◆ **Your instructions**:
Copy the passage from the forum post about a short harpsichord piece, starting at "Hey guys. I've" and ending at "of the semester).".

◆ **Given passage**:
────────────────────────────────────────
# My First Serious(ish) Composition. A Short Piece for Harpischord A minor.



## Fried fifer (Dec 14, 2013)

Hey guys. I've finally completed a piece with a form and proper harmonic end goal that is met. The instrument is harpsichord and form binary(AA'BB'), but the music itself i wouldn't want to say was influenced by baroque music or attempts to be such. Just really like the harpsichord as an instrument and binary form is short and sweet and worked well for my goals. The feel and style of the piece i'd have to say were most influenced by Beethoven, as he is who i was listening to in between writing it and his music i've studied more than any other. Especially Beethoven's Opus 2 Movement IV which is the only seriously classical piano repertoire I've studied extensively(i'm learning to play at student recitals at the end of the semester).
I know some of the parts are probably a bit crazy to play on piano but i think in general the piece is of reasonable difficulty. If I get permission from the music director to practice and then play this piece on the school harpsichord I will probably end up changing it as i attempt to play it and it will better fit harpsichord as an instrument. Also, i am thinking about blowing it up to full out sonata form but that will be a very serious undertaking so i'm going to have to do a lot of studying first.
Well, tell me what you think. Constructive criticism is most definitely wanted and feel free to be as harsh as you feel.
Edit: ha, forgot the link.
────────────────────────────────────────
◆ **Given information**:

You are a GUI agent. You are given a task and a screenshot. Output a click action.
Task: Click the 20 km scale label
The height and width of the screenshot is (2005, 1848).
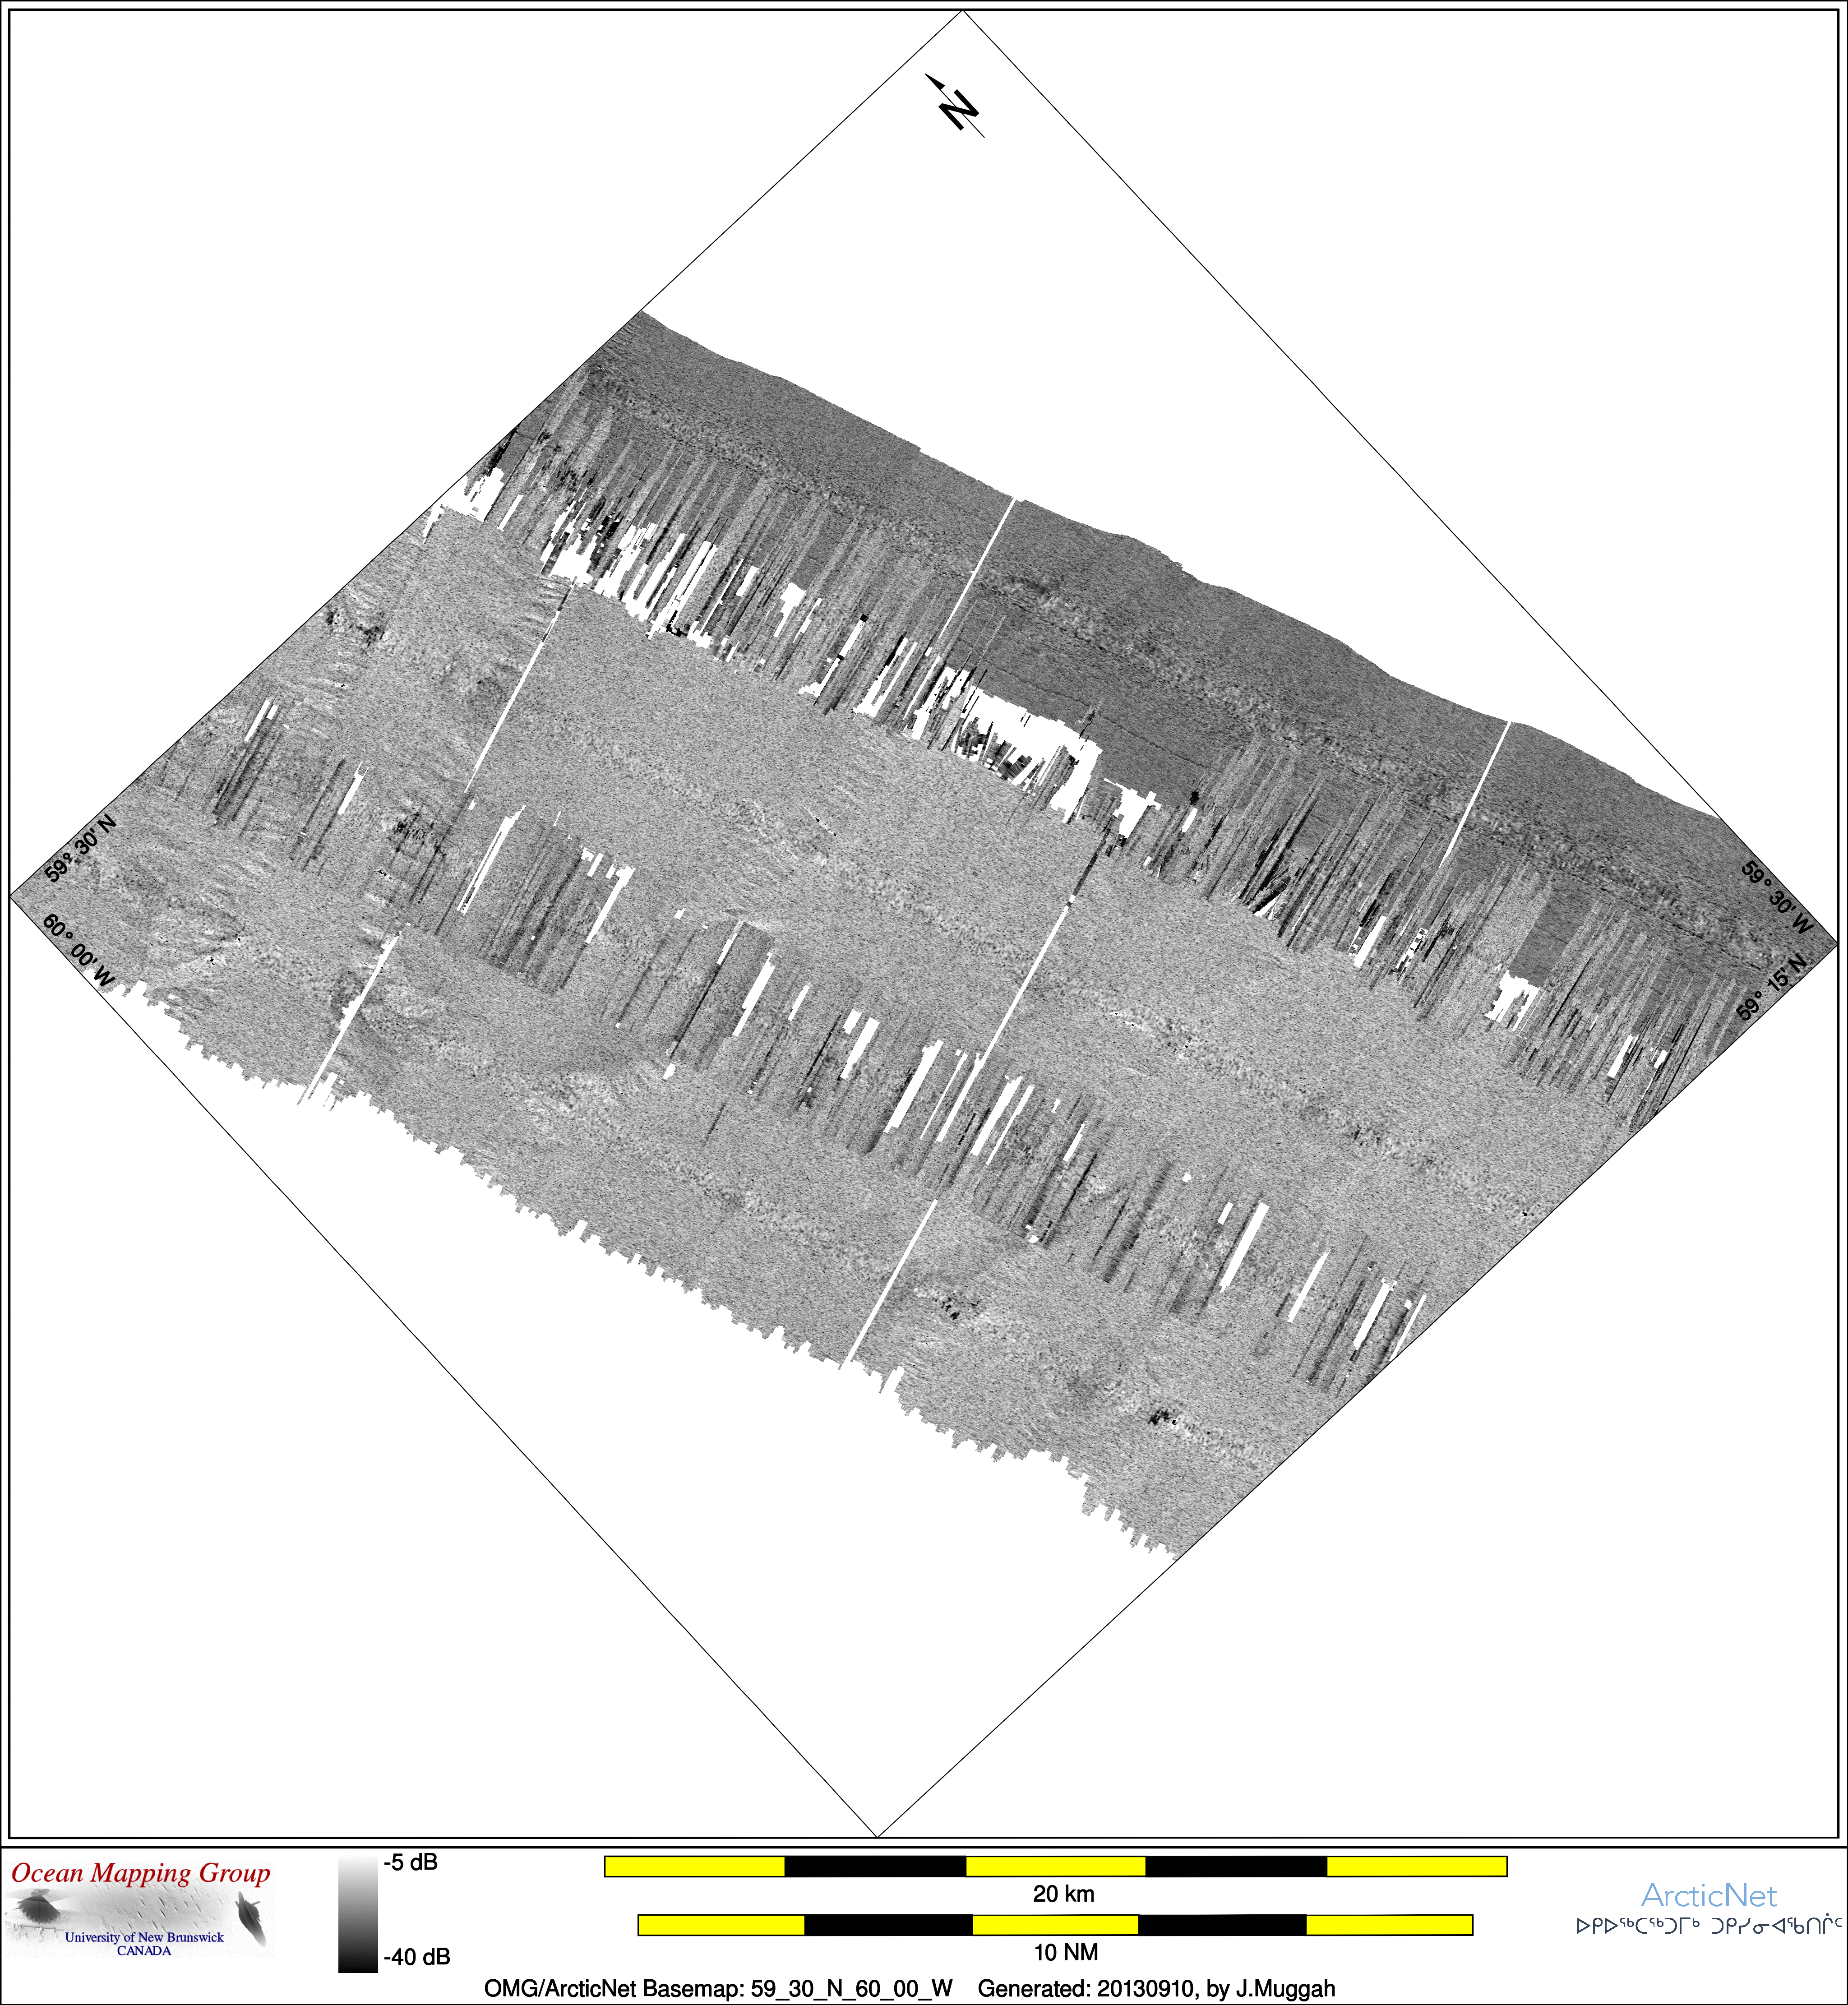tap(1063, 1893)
────────────────────────────────────────
◆ **Result of this exercise**:
Hey guys. I've finally completed a piece with a form and proper harmonic end goal that is met. The instrument is harpsichord and form binary(AA'BB'), but the music itself i wouldn't want to say was influenced by baroque music or attempts to be such. Just really like the harpsichord as an instrument and binary form is short and sweet and worked well for my goals. The feel and style of the piece i'd have to say were most influenced by Beethoven, as he is who i was listening to in between writing it and his music i've studied more than any other. Especially Beethoven's Opus 2 Movement IV which is the only seriously classical piano repertoire I've studied extensively(i'm learning to play at student recitals at the end of the semester).